Now, for the most part, I stay out of politics (I find it’s more effective to sway them from the market.) I generally don’t speak publicly against people unless I find out they’re unpatriotic. But this victory has me confused, disappointed and, well, blue. Even the poster of Stephen Harper hanging in my room is frowning more than usual.
I can’t keep the silence anymore. I’m sorry, Safiah. I think you’re nice and I’m not a racist, but … here are five reasons I think you may be a tyrant, in descending order.
5. You get angry a lot. I’m threatened by you. What if we’re chatting in the cafeteria, you get angry and attack me with a butter knife?
4. You’re too emotional. You’re not really human, so you shouldn’t really be allowed to show a full range of human emotion.
3. You’re irrational. Some of your campaign ideas were really creative and had the potential to work. That doesn’t make sense to me; therefore, you don’t make sense to me and you’re irrational.
2. You’re stupid. It’s genetics, babe. I don’t blame you.
1. You’re a religious and ethnic minority and a woman. How dare you be born that way.
When do women of colour get to be angry, the blog Uppity Brown Woman asks. Truth is, never. Charmaine Williams and other theorists have argued that women of colour are consistently framed as being too emotional and/or unintelligent.
One of the comments on the Journal’s live blog about the presidential debate caught my attention. (For those who are joining this discussion from outside the AMS or Queen’s, please check the Journal’s coverage on Team CHR’s and Team PNF’s election race for background.) An anonymous commenter known only as “SVF” wrote, “I’m also watching the live stream, and Safiah [Chowdhury] is essentially yelling, Davina has no voice, and Mitch [Piper] is very eloquent.”
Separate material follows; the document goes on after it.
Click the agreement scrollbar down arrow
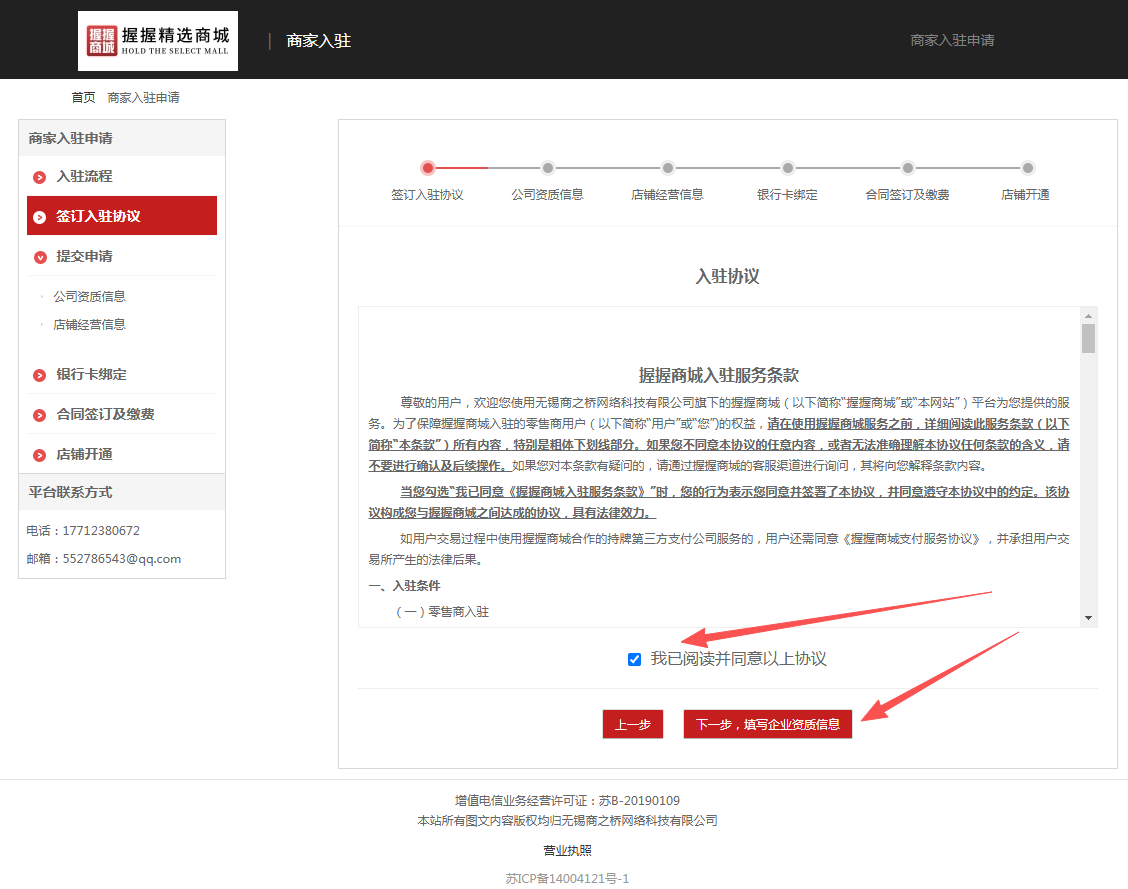This screenshot has height=889, width=1128. (x=1088, y=618)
As someone who attended the debate, I can guarantee Chowdhury wasn’t yelling. And although I agree that Piper was eloquent, it’s interesting to note the contrast between him and Chowdhury. Both displayed the same passion, conviction and confidence, but while this image worked in Piper’s favour, Chowdhury was called out for it.
That’s because women of colour aren’t supposed to show emotion. They’re supposed to be doormats, as Rebecca West famously said, because anything else would rattle white patriarchy. If women of colour are shown to have emotion, it’s perceived in a negative light as out of control and irrational. Often, the emotion that’s portrayed is anger. Anger, of course, is a threat. Anger is heard and being heard means exercising power. Anger implies dissatisfaction and demands change. Anger is too dangerous a weapon for women of colour to wield.
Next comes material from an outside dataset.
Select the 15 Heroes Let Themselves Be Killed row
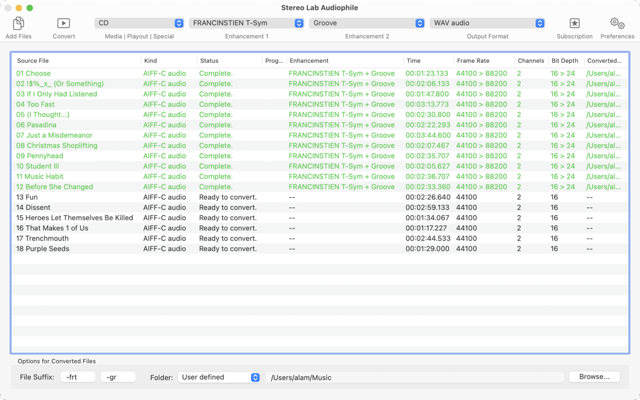640x400 pixels. coord(200,217)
What’s women’s relationship to knowledge? Well, emotion provides two paradoxical explanations of women’s behaviour: on one hand, women’s emotion has the potential to mobilize and force change but, on the other, it’s too wild to be rational or intelligent. Both are portrayed negatively.
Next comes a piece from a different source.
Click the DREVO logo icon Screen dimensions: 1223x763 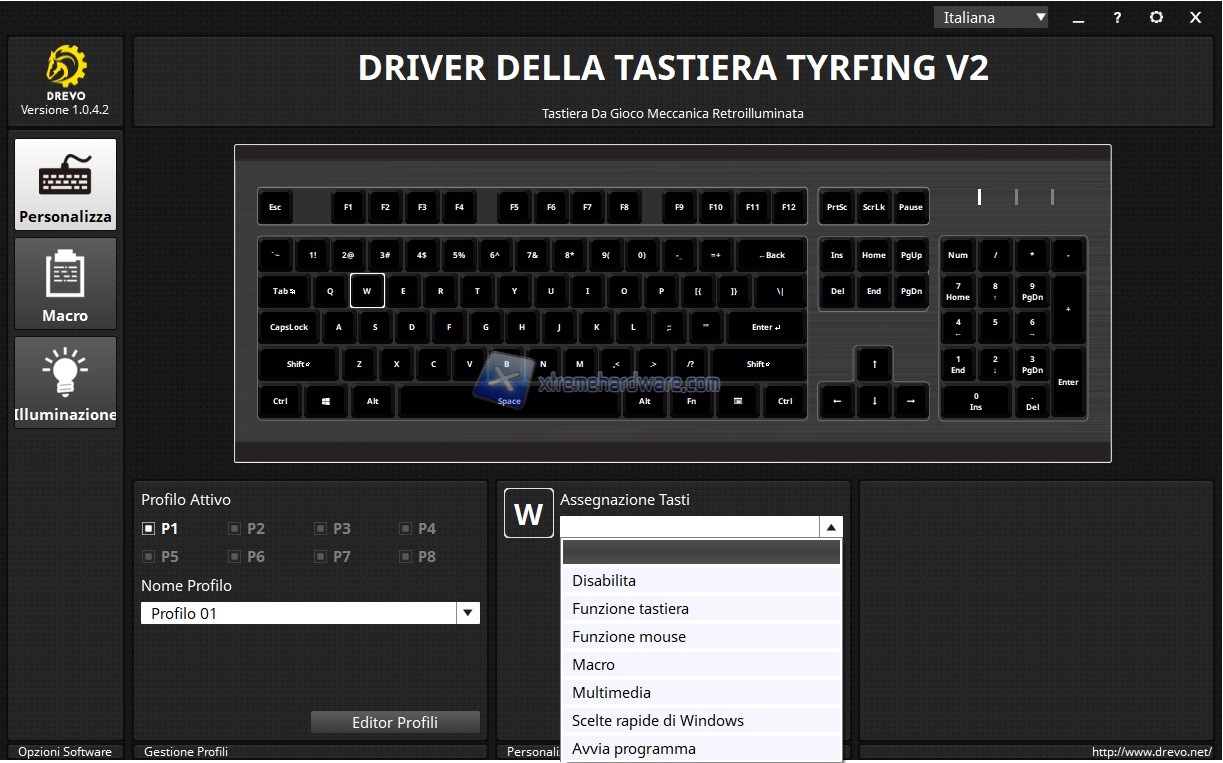point(66,67)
When Chowdhury spoke about the now-infamous solar panels, one of her team’s platform points, live blog followers were quick to rip her argument apart. But most of the comments didn’t critique the feasibility of the panels or the science behind them. Instead, commenters questioned her character and personality—whether she was making facts up, whether she knew how to think and whether she could articulate ideas properly. The implication was that there was no way Chowdhury could be intelligent or have sound ideas.
Here’s a disclaimer: I use “sound” instead of “good” because I haven’t decided if I’m pro-solar panels yet. If solar panels require sunlight to be effective, I don’t see how they could work on campus. When I think of Queen’s, I generally see gloom and rain.
Research conducted by Queen’s engineering professor Joshua Pearce and his team confirm that Chowdhury’s team’s facts were accurate, and Team PNF admitted solar panels was probably Team CHR’s strongest platform point. Why was Chowdhury attacked then? Simply because she’s a woman of colour.
Throughout the 10-day campaign period, anonymous comments on the Journal’s coverage online called her divisive because she dared to have ideas, something we typically hope to see in political leaders. Blog posts criticized her religious identity on the grounds that—actually, there were no legitimate grounds. Having a religious, family-values image is generally seen as good for an election; Lord knows many a politician has tried that type of branding. It seems campaign strategies don’t apply if you’re a woman of colour, though.
Something’s rotten on this campus.
I’m not interested in arguing about whether there’s a double standard. I’ve called it out, and now the question is: what are we going to do about it?
Categories: aboriginal issues, figure skating
This piece was published in the Journal yesterday.
hai girl after we get like wasted let’s slather brown body paint on each other seductively.
I don’t know if anyone will remember Russian ice dancers Oksana Domnina and Maxim Shabalin’s impressive performance in the European Championships 2010 this past weekend.
The pair edged out Italian team Faiella-Scali for first place, but world attention has been drawn to the Russians’ even edgier costumes—skin-darkening bodysuits, red loincloths and body paint for their short program called “Aboriginal Dance.”
Domnina and Shabalin said they did a web search and were inspired by indigenous peoples of Australia.
In response, Aboriginal leaders have said the pair ignored the cultural significance and importance of the colour red and particular body markings.
Further, Al-Jazeera has reported the music they used seems to be from New Zealand, not Australia.
My general rule is that if you’re going to appropriate a group’s cultural and spiritual symbols and make a mockery of them, the least you can do is get the culture right.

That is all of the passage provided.